▸ DATASET RECORDS:
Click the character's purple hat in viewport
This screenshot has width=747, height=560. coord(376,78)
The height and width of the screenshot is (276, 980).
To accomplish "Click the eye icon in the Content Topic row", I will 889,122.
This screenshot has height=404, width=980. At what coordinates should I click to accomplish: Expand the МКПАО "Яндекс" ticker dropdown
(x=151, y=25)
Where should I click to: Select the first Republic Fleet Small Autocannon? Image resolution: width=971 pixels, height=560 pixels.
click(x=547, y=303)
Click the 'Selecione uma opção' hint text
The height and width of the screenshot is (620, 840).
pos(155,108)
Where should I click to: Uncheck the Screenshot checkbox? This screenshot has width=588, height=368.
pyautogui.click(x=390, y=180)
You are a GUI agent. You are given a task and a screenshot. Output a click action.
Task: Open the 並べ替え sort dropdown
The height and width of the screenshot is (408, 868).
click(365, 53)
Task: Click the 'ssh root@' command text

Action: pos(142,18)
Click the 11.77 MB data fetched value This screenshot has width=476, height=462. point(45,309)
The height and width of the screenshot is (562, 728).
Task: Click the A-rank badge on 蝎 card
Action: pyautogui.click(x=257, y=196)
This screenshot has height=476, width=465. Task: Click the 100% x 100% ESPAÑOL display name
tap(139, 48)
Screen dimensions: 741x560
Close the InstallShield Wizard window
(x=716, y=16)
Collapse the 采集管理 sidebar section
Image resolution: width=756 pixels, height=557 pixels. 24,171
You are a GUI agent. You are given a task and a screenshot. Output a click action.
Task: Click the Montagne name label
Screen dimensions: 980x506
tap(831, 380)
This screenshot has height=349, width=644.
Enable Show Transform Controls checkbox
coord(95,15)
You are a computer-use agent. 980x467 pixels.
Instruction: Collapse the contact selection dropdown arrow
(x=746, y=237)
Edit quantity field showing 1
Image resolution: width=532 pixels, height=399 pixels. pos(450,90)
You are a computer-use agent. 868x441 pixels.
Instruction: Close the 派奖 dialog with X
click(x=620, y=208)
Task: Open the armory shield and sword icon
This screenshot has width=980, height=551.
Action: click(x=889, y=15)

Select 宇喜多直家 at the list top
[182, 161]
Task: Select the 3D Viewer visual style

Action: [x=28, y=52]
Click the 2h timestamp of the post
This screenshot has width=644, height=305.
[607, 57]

▸ AIM OF THE EXERCISE: Return exactly the lines from the line holding "You are a computer-use agent. 980x467 pixels." to the last line of the data, with both of those lines included and nothing added.

▸ COMPLETED EXERCISE:
You are a computer-use agent. 980x467 pixels.
Instruction: Collapse the contact selection dropdown arrow
(x=746, y=237)
Edit quantity field showing 1
Image resolution: width=532 pixels, height=399 pixels. pos(450,90)
You are a computer-use agent. 868x441 pixels.
Instruction: Close the 派奖 dialog with X
click(x=620, y=208)
Task: Open the armory shield and sword icon
This screenshot has width=980, height=551.
Action: click(x=889, y=15)

Select 宇喜多直家 at the list top
[182, 161]
Task: Select the 3D Viewer visual style

Action: [x=28, y=52]
Click the 2h timestamp of the post
This screenshot has width=644, height=305.
[607, 57]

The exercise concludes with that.